Yes, that will merge the contents of the branch into your working directory. Nothing will happen to the repository until you commit the (newly merged) trunk. Once you commit not only will the trunk changes be in the repo, but it will remember what was merged in from the branch.

Question 2 - Will the branch be unworkable after the merge, or will we need to do something else?

At this point you can delete the branch or you can keep making changes to the branch. If you keep making changes to the branch and later do another merge, only the new stuff (not the stuff that was previously merged) will be merged into the trunk.

If you do want to delete the branch, the easiest way I've found is to open the repo browser, right-click on the branch and select "Delete". The branch will disappear from the latest version. It will still be in the repo history and you can bring it back if necessary, but someone doing a fresh checkout will not see it.

Upvotes: 2

gavenkoa
gavenkoa

Reputation: 48893

From command line (answer to question1):

$ cd $DEVROOT/trunk

$ svn merge http://company.org/svn/proj/branches/BranchA
....
$ svn ci -m 'Merged BranchA'
$ cd rm -m 'BranchB already merged' http://company.org/svn/proj/branches/BranchA

$ svn merge http://company.org/svn/proj/branches/BranchB
....
$ svn ci -m 'Merged BranchB'
$ cd rm -m 'BranchB already merged' http://company.org/svn/proj/branches/BranchB

Merging trunk to branch and merge back merge to trunk is not valid usage of SVN. Why - read:

I can't answer to your question2 as don't know your real requirements... I recommend to read official guide:

and suggest to use features leaf for feature-development and branches leaf for long-term version supports and tags for releases.

And don't recommend to remove any branches.
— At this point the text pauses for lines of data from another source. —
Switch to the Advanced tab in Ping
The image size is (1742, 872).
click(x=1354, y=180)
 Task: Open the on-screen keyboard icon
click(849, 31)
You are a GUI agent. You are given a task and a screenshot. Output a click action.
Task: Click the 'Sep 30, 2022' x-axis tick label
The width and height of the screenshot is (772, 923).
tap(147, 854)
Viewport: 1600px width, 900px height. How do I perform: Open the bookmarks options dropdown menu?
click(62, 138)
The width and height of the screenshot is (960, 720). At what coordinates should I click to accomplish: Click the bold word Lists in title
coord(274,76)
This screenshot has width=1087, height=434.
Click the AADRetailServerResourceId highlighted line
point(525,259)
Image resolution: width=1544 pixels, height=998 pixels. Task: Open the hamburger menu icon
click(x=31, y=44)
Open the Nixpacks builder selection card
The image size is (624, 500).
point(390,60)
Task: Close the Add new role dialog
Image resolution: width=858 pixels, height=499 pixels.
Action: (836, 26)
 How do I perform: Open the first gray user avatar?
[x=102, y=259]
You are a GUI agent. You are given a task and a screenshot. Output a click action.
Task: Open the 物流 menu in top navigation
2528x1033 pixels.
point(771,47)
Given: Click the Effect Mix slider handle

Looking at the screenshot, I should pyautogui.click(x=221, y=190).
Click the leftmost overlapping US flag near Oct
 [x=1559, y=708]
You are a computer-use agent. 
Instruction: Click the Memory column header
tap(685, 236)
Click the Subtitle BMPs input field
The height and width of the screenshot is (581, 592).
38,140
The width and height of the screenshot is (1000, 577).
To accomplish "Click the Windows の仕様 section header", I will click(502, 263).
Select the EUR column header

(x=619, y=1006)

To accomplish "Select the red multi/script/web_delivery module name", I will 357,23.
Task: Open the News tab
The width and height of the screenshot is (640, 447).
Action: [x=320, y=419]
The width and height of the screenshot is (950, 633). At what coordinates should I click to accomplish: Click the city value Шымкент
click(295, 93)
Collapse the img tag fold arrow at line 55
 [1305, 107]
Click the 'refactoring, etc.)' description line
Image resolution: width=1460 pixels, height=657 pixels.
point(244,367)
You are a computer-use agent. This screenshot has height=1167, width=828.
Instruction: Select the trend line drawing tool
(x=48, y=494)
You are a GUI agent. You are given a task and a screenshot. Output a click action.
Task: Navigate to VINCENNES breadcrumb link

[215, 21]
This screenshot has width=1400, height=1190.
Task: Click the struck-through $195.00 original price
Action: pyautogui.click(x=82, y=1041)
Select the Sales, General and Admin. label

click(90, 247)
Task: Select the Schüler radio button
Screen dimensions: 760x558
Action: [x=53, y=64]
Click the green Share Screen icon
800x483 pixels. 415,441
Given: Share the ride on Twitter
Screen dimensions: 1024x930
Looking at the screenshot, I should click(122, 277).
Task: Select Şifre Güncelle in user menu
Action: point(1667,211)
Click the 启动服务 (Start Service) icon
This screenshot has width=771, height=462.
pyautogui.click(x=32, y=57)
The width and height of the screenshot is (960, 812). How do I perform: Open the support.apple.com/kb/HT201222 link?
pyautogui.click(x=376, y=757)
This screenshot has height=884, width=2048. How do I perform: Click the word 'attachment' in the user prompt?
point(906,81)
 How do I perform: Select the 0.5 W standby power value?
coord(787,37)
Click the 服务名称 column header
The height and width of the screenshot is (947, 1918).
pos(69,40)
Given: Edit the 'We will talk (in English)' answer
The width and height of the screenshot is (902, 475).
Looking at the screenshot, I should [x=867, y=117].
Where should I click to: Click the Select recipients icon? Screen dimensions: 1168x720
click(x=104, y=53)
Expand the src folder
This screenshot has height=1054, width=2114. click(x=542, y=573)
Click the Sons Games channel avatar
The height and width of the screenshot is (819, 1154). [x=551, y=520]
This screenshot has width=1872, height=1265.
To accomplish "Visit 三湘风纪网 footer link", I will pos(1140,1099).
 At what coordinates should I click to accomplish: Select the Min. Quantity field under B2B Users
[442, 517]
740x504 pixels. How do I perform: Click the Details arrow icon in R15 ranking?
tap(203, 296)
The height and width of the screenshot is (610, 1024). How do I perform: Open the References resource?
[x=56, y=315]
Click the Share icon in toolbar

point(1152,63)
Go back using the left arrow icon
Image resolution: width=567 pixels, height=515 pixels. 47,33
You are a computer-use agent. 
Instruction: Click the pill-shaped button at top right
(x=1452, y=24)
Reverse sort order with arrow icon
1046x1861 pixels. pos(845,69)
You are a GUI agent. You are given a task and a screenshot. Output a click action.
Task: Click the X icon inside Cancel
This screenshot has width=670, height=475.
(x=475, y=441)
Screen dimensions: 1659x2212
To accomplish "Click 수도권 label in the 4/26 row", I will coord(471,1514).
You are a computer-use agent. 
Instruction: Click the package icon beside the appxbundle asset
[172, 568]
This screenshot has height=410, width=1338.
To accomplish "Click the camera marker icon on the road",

Why? Because removing in SVN doesn't make repository smaller... Only make svn ls output shorter...

Look to my guide:


  • Each major release have own branch.
  • Another single branch reserved for development.
  • Latest major relase branch is active. All older major branches is passive.
  • Passive major branches was used for only for minor bug fixes on latest code from this major version series (no new features).
  • Features developed in development branch. Before release in merged to active major release branch.
  • Bug was fixed in oldest major version branch for which it must be provided and merged to all next major version branches and development branch.
  • Release means finish developing set of features and bug fixes on branches and moving product build to release server..
  • After testing and stabilising release was made. This means:

    • VERSION file was updated.
    • CHANGE file was filled with feature set, version, data and VCS revision number.
    • Mark release by tag in VCS.
    • Invoke build of sources which marked by tag. Copy result to release server.
  • If bug discovered in some version, it fixed at development branch and released with new minor/fix product version.

  • Previous major/minor releases do not supported (just use latest release). Users always forced to update to latest release.

Here t - tags, b - branches:


  +--+-----+----------------------+-----+----+------+------+----->
  dev|     |            ^     ^   |     |    |      |      |
     |     |            |     |   |     |    v      v      v
     |     |            |     |   |     |    +--+------+------+-->
     |     |            |     |   |     |    b2 |      |      |
     |     |            |     |   |     |       v      v      v
     |     |            |     |   |     |      t2.0.0 t2.0.1 t2.1.0
     v     v            |     |   v     v
    t0.1.0 +---+------+-+---+-+-----+------+------+------+------+--->
           b1  |      |     |       |      |      |      |      |
               v      v     v       v      v      v      v      v
              t1.0.0 t1.0.1 t1.0.2 t1.1.0 t1.2.0 t1.2.1 t1.2.2 t1.2.3

In this example we release tags 1.0.1 and 1.0.2 with bug fixes in branch 1 as development branch was not ready for production.